Alan stepped back onto the path and walked to his front door. Helen stood and waved once as he opened the latch and went inside. He closed the door, dropped his school bag beside the stairs and went up to his room. He peered out of the window and watched Helen going from the gate back to her playhouse. She didn't look as happy as she had been when she was talking to him and he wondered why. She had a bike and a trampoline and lots of things in her yard and he would love to try them.
Helen was disappointed Alan didn't seem to want to play with her. Perhaps he was just shy. It wasn't much fun playing in the yard by herself but from the porch of the Wendy house she could see if Alan came out again.
Alan sat looking down at Helen and was feeling guilty that he'd lied. He could go back, he supposed, and they could run the length of her yard to see who was fastest. She was only sitting in front of her playhouse moving things around and looking out at the lane every now and then. He wondered if she was waiting for him.
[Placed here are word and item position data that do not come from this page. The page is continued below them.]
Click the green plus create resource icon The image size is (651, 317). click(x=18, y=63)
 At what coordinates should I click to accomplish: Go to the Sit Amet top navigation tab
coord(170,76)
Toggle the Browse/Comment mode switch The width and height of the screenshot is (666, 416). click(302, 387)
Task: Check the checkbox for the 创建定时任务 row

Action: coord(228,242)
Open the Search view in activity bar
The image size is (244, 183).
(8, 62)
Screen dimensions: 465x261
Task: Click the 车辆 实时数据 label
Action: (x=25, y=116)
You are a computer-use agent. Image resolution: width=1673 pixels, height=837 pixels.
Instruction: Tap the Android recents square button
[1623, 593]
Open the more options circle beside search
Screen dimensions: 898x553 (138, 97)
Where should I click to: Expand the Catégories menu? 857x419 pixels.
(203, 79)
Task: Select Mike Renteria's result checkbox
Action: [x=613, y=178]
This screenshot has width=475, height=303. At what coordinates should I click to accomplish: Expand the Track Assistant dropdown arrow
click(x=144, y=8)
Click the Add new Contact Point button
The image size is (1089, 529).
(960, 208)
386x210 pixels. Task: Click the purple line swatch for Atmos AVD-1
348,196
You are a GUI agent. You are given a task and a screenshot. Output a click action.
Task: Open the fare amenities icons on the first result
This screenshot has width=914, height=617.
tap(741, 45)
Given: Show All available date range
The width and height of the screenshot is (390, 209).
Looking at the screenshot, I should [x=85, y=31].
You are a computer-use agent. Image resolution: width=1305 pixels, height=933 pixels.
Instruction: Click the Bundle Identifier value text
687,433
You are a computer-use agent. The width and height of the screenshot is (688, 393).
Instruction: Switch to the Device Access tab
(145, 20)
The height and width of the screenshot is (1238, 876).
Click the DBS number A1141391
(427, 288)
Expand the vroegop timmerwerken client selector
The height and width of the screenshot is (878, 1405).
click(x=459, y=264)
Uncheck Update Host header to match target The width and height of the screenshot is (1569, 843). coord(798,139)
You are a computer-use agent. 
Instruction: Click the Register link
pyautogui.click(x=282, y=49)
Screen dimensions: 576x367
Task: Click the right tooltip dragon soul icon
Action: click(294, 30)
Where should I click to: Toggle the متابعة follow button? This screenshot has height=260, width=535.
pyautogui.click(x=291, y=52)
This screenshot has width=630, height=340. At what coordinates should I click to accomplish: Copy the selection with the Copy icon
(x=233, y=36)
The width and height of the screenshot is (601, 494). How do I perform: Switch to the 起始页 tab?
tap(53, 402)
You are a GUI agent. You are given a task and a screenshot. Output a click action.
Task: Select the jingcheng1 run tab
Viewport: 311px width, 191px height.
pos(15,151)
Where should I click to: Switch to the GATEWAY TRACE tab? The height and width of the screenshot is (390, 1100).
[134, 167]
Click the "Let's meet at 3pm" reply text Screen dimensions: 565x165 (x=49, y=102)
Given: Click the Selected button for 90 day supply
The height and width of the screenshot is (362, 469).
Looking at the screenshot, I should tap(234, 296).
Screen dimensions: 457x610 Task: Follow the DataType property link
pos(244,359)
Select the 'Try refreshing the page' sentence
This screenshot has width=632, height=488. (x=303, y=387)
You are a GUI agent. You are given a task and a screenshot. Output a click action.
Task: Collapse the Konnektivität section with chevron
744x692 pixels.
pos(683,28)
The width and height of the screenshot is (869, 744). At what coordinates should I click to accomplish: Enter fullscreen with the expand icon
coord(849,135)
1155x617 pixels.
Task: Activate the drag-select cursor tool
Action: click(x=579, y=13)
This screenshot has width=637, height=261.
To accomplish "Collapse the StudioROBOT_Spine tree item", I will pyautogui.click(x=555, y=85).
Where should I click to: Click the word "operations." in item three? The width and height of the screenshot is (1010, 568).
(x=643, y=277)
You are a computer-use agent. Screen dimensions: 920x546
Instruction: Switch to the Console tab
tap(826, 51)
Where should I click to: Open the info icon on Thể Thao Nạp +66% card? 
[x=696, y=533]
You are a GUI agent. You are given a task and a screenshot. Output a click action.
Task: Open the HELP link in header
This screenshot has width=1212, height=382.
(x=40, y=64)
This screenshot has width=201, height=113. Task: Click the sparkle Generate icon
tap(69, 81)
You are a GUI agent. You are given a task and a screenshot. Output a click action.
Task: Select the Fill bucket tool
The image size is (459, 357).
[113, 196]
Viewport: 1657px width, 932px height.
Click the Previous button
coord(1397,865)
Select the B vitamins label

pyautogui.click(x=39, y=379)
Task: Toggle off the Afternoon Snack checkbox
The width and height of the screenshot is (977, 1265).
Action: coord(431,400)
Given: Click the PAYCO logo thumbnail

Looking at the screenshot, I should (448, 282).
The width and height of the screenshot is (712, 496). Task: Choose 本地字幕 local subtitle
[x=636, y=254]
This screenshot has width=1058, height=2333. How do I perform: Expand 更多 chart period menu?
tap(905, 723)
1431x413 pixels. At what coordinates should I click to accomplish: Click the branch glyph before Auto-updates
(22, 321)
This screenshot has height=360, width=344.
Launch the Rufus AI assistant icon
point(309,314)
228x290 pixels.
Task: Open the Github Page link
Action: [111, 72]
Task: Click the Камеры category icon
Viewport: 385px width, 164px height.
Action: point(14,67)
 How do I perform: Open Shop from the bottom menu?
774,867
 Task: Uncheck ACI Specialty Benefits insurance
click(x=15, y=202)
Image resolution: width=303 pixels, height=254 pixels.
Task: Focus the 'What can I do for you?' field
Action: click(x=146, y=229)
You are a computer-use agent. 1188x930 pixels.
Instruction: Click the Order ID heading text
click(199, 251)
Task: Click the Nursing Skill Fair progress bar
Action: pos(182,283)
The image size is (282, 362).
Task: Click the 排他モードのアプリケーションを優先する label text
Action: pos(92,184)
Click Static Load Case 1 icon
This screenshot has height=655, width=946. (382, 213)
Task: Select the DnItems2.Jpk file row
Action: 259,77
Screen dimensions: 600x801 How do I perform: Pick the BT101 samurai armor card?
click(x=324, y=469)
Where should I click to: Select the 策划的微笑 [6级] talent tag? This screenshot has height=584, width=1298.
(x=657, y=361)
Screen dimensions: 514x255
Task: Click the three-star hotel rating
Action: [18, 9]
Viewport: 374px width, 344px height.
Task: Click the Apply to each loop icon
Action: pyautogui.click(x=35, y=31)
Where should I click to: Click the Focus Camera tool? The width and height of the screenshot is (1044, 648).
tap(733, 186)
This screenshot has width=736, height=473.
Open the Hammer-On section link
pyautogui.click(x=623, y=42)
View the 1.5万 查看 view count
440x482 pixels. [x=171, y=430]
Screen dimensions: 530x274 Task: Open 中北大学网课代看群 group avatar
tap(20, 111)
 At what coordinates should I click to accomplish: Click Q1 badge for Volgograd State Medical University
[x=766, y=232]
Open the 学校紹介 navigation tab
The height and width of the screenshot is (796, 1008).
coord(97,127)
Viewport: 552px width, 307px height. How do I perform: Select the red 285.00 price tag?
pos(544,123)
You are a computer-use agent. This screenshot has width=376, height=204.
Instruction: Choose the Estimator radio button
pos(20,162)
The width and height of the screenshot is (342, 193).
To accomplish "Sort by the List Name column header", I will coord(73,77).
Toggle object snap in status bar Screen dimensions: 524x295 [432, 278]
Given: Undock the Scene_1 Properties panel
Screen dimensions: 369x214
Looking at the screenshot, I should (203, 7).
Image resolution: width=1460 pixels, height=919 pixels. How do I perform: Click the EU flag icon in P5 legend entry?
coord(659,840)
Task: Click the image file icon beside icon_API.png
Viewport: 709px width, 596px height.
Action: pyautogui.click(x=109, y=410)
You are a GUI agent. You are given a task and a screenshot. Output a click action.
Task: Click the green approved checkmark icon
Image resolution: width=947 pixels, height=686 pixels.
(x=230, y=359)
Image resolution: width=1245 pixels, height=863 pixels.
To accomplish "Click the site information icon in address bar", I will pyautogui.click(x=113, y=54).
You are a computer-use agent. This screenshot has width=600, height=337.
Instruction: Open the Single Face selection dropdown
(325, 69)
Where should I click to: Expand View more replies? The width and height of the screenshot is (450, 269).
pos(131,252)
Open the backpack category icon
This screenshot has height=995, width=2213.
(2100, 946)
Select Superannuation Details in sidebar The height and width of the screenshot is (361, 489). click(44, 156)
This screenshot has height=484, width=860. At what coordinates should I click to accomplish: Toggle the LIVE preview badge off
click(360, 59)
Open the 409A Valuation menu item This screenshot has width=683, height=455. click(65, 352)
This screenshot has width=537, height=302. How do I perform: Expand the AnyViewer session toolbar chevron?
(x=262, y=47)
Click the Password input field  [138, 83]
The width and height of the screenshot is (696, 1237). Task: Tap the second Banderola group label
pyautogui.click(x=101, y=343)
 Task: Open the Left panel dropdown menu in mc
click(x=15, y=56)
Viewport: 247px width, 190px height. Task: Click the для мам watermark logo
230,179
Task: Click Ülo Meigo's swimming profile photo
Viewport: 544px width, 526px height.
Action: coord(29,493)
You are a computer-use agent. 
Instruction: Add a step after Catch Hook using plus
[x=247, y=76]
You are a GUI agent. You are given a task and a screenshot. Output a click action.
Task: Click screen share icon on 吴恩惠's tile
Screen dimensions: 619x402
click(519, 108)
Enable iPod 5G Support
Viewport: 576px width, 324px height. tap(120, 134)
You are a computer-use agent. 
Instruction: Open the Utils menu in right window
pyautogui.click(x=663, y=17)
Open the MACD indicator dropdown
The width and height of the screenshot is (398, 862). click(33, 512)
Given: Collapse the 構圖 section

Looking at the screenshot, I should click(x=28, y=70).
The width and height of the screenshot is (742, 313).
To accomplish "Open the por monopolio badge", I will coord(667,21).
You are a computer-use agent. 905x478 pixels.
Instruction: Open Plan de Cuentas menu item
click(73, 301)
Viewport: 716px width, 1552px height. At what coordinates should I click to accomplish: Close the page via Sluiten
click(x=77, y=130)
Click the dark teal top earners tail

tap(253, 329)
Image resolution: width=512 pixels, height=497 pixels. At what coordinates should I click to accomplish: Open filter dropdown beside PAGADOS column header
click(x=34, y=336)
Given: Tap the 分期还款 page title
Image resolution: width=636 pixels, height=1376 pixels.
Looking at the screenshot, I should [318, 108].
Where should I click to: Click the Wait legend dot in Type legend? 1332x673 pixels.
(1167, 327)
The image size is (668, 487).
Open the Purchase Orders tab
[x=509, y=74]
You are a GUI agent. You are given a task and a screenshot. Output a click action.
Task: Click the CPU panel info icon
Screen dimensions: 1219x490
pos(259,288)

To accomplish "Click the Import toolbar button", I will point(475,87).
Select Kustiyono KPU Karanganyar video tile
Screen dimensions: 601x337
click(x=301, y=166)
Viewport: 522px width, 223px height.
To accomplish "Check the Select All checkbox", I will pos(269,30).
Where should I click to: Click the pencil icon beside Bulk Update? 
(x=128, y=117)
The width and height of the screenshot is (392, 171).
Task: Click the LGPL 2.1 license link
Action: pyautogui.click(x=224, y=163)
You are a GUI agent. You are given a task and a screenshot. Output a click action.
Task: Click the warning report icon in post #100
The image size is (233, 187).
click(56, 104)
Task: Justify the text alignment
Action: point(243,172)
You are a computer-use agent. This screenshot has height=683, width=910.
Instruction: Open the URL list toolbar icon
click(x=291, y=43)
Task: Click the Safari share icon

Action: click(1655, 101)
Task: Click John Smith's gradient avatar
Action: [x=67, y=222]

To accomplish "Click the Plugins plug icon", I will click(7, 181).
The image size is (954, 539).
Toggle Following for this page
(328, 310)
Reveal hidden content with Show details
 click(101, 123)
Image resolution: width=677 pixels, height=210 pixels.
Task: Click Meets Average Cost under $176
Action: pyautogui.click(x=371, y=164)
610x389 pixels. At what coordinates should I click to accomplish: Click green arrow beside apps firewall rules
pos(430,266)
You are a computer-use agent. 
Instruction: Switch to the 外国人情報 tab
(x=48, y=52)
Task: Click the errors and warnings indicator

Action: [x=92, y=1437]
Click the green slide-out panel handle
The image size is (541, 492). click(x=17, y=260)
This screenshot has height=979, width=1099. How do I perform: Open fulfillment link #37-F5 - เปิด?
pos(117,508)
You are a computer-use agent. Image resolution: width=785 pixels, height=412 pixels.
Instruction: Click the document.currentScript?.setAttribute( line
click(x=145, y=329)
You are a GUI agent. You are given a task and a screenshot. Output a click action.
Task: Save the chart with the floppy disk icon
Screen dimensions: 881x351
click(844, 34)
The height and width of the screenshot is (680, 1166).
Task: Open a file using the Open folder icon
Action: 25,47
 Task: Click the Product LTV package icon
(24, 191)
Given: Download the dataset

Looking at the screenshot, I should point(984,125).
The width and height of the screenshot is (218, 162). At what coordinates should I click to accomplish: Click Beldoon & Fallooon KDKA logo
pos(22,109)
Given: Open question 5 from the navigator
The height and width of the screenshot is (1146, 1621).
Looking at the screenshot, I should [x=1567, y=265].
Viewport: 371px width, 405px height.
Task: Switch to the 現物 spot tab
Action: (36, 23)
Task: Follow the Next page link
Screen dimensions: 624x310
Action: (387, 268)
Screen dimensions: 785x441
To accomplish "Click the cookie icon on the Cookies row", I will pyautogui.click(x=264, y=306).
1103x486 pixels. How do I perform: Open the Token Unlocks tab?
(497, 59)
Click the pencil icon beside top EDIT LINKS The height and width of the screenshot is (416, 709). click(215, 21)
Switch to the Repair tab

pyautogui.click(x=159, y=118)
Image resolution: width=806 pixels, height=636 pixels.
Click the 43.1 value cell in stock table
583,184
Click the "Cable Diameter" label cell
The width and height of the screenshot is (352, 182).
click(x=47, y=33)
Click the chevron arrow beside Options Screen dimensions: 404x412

The window started to fog in two dewy patches from his breath and as he moved to wipe it he saw his Mum standing at the entrance to the lane way. She was back early, mustn't have been given any extra hours work today. That usually made her a bit sad but today she was smiling and talking with someone around the corner that Alan couldn't see. His mum laughed and lent forward to push at the someone. Then an arm went around her waist and she stepped back a little as a man came into view and ran his hand through her hair, laughing and planting a kiss right on her lips.
It was Mr Rahmer.
Alan's head smacked against the window making a bang loud enough for Helen to glance up and see him pulling a horrible face at her.
She didn't know Alan had been there watching her all this time.
She'd got it wrong, he wasn't a nice boy.
She got up to go inside, not looking at him again.
Alan didn't know what to think, his Mum and Mr Rahmer.
Why hadn't she told him?
What was he to do now that he'd seen that? She'd be walking through the front door any minute.
Life gets so complicated when you turn nine years old.